▶ _ASSIGNMENT_: Nothing but the lines from the one with "Instruction: Check the" through the end of the data should be set down, each exactly as written, and no picture should be included.

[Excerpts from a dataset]
* * *
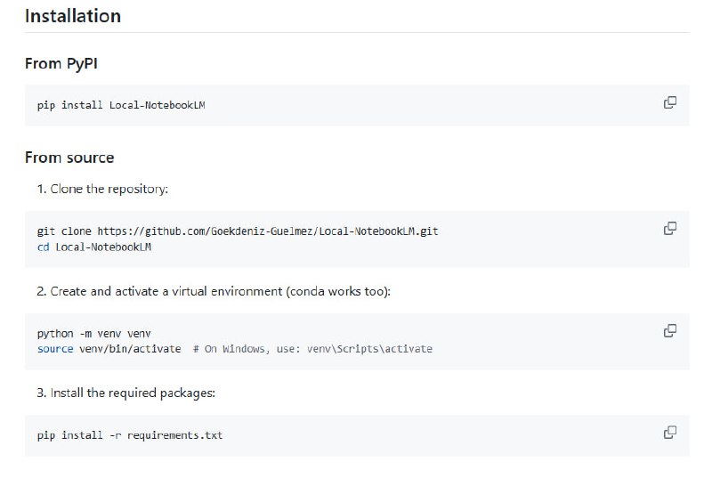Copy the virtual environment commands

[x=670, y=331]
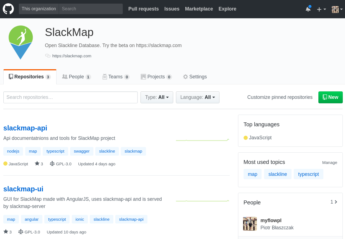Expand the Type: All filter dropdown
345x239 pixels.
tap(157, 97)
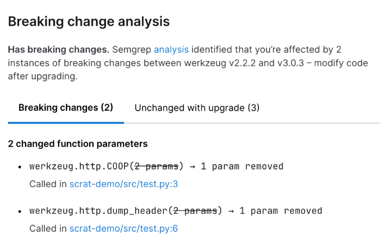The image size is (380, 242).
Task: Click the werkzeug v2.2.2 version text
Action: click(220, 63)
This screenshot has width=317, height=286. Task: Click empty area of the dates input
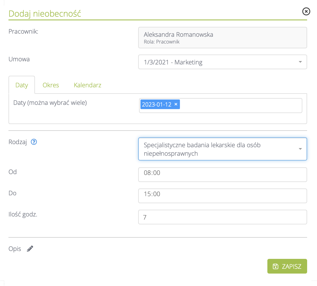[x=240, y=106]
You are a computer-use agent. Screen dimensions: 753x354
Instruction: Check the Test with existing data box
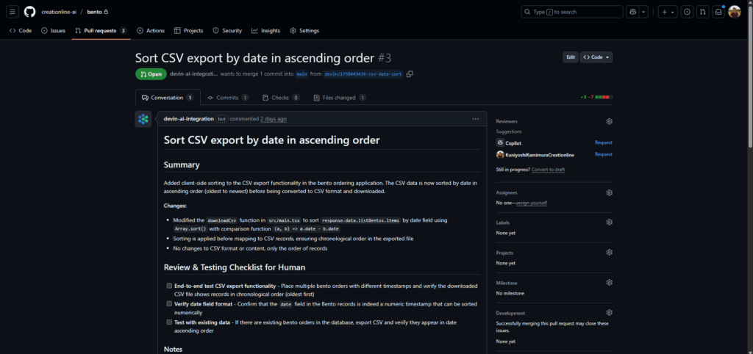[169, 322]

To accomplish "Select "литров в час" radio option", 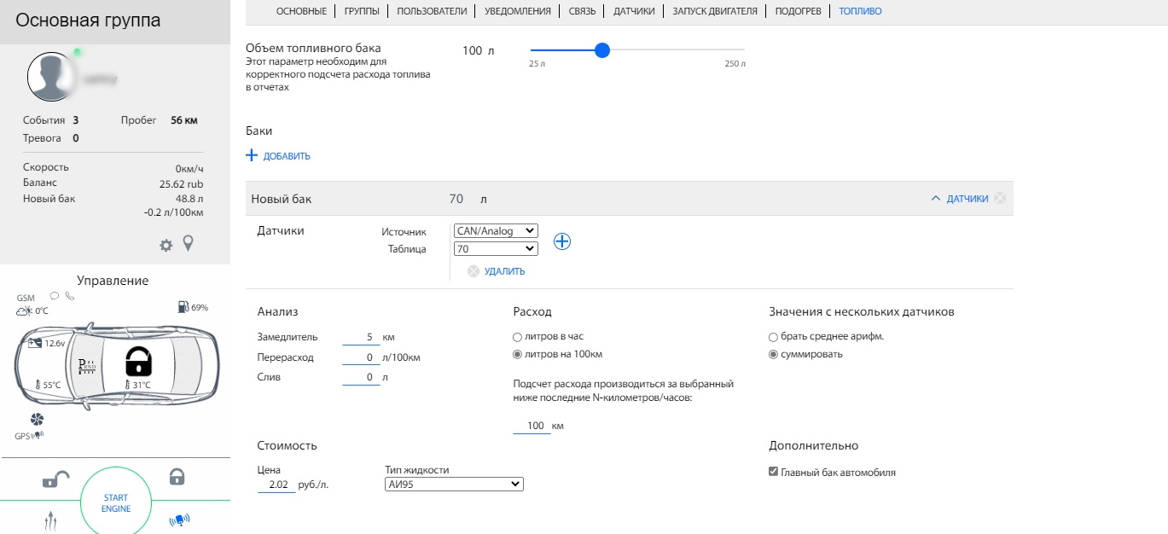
* * *
▶ _SOLUTION TO THIS PROBLEM_:
Instruction: Check the Test with existing data box
[169, 322]

To accomplish "Select "литров в час" radio option", 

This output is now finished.